Finance Minister P. Chidambaram on Wednesday said the Government of the day pays the price for higher inflation. His comments assume significance as rising prices were a key factor in the recently concluded Assembly elections.
“It is common knowledge that the Government of the day will pay a price for high inflation, especially if inflation persists over a long period of time,” Chidambaram said in his inaugural address at the Delhi Economic Conclave here.
It may be recalled that after the poll results, the UPA Chairperson and Congress President Sonia Gandhi had referred price rise as one of the factors for the defeat. The headline or wholesale price inflation is at 7 per cent while the retail inflation is over 10 per cent. These are driven by high food prices, especially prices of fruit, vegetables, meat, fish, eggs and milk. Onion prices last month touched Rs 100 a kg in some States while potatoes and tomatoes also burnt hole in the pocket. Pulses and edible oils also witnessed sharp spikes in prices.

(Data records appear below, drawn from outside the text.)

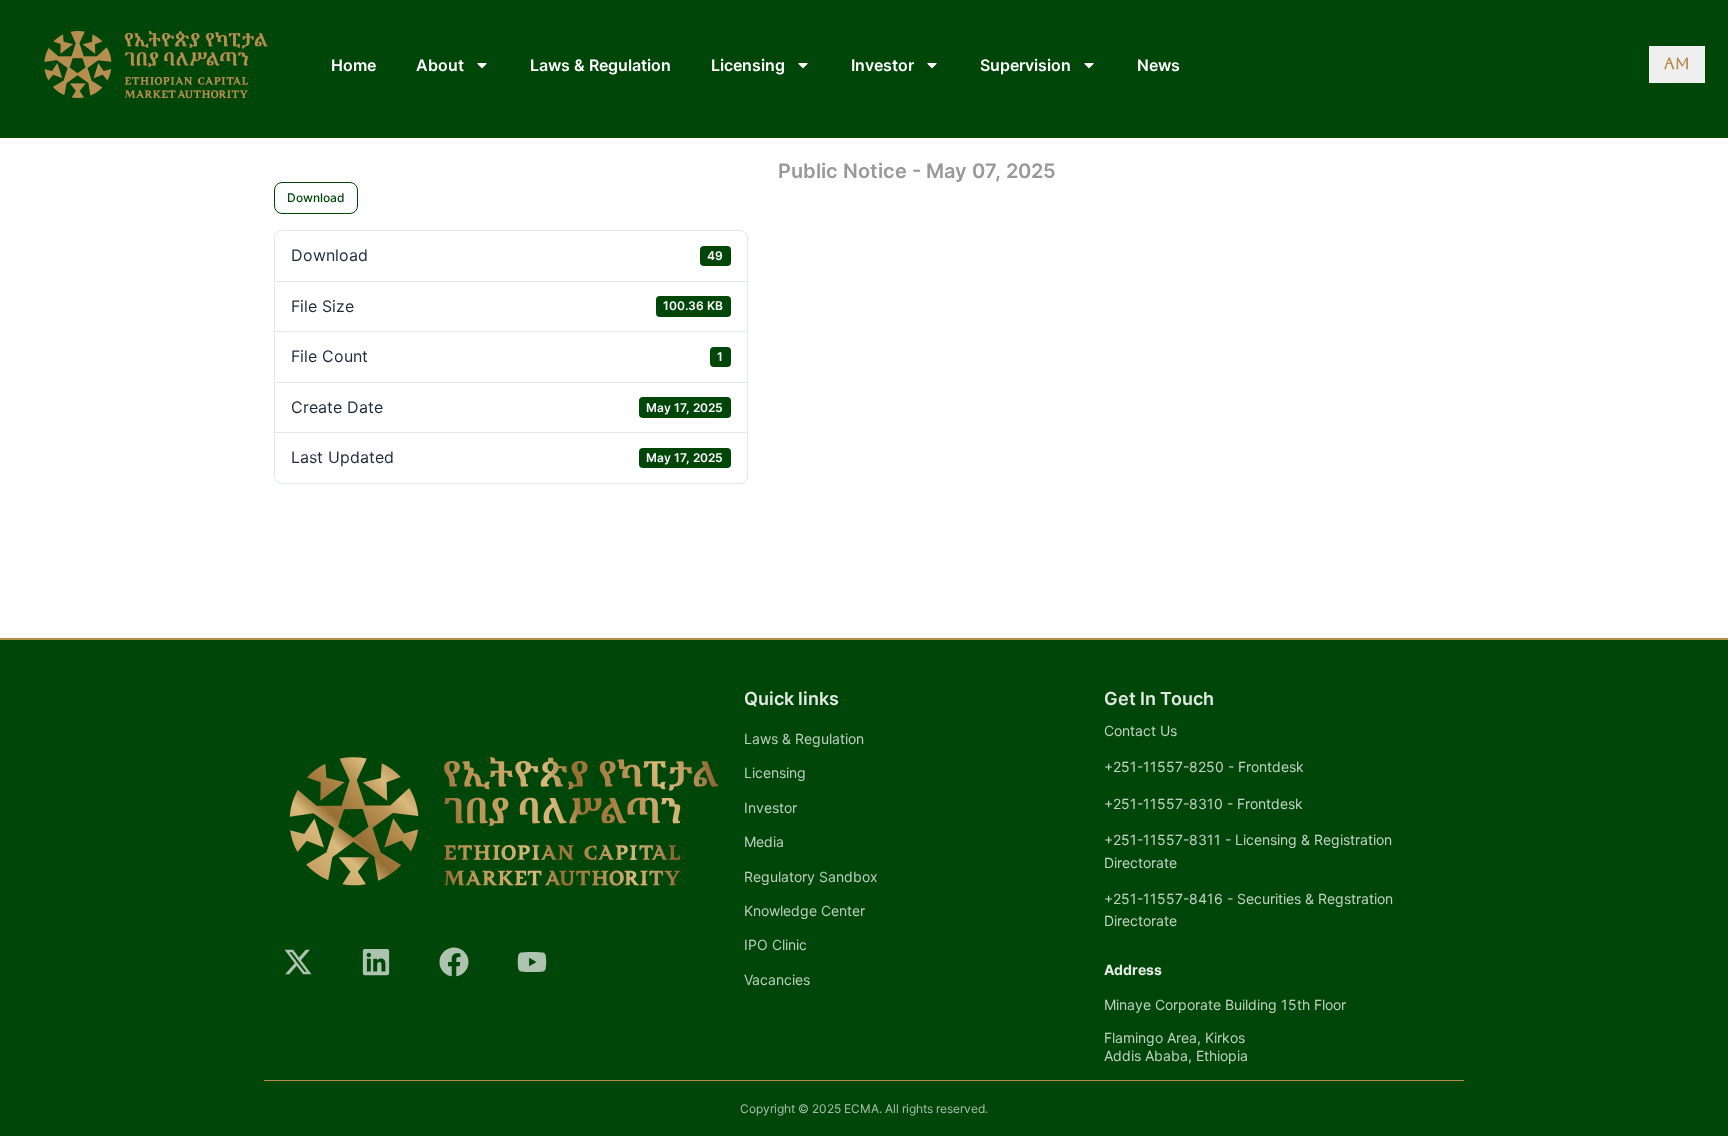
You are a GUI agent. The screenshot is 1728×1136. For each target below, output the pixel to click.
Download (316, 197)
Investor (882, 65)
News (1158, 65)
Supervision (1025, 65)
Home (353, 65)
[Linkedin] (376, 962)
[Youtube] (532, 962)
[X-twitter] (298, 962)
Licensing (748, 65)
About (440, 65)
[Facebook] (454, 962)
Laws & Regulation (600, 65)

Often it is said that higher support prices for agriculture produce and increase in rural wages are the key factors for higher inflation and these should be suppressed.
But rejecting such an argument the Finance Minister explained “I believe that farmers who grow these commodities are entitled to fair and remunerative prices so that they do not abandon farming and they continue to produce the foodgrains that are required by 1.3 billion people.

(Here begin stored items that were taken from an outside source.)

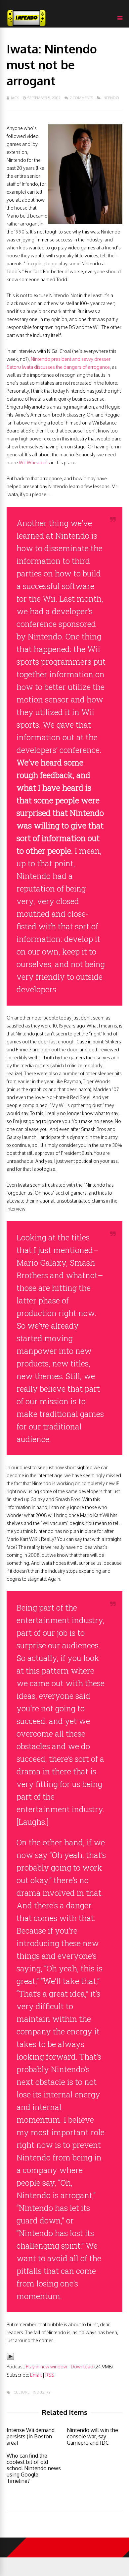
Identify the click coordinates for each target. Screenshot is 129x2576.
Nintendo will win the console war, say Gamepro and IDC (92, 2436)
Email (36, 2375)
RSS (49, 2375)
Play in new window (46, 2366)
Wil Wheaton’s (34, 462)
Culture (21, 2392)
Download (82, 2366)
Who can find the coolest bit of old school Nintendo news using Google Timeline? (34, 2468)
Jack (15, 98)
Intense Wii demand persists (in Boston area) (31, 2436)
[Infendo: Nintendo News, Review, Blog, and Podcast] (26, 26)
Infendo (111, 98)
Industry (42, 2392)
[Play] (10, 2358)
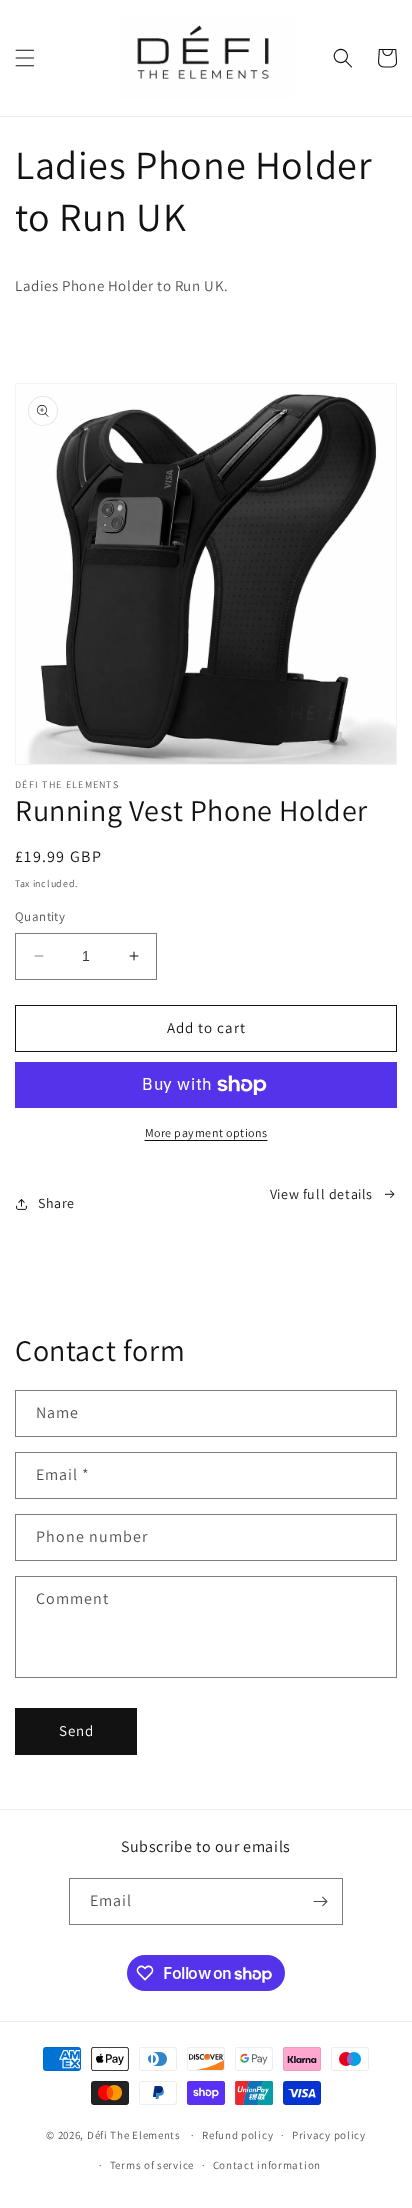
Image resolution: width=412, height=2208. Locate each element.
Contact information (267, 2165)
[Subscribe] (320, 1901)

“Likewise, the UPA Governments have, through MNREGA, influenced rural wages. I believe that that was also the right policy. The landless labourer and rural workers are entitled to a fair wage.”
He admitted that monetary policy alone cannot cool the food prices, though it is an effective tool to contain overall inflation.
“The answer to inflation, therefore, especially inflation in food articles, is to increase supplies and to radically transform the manner in which commodities and food articles are stored, transported, distributed and sold in the various markets, especially urban markets,” he said.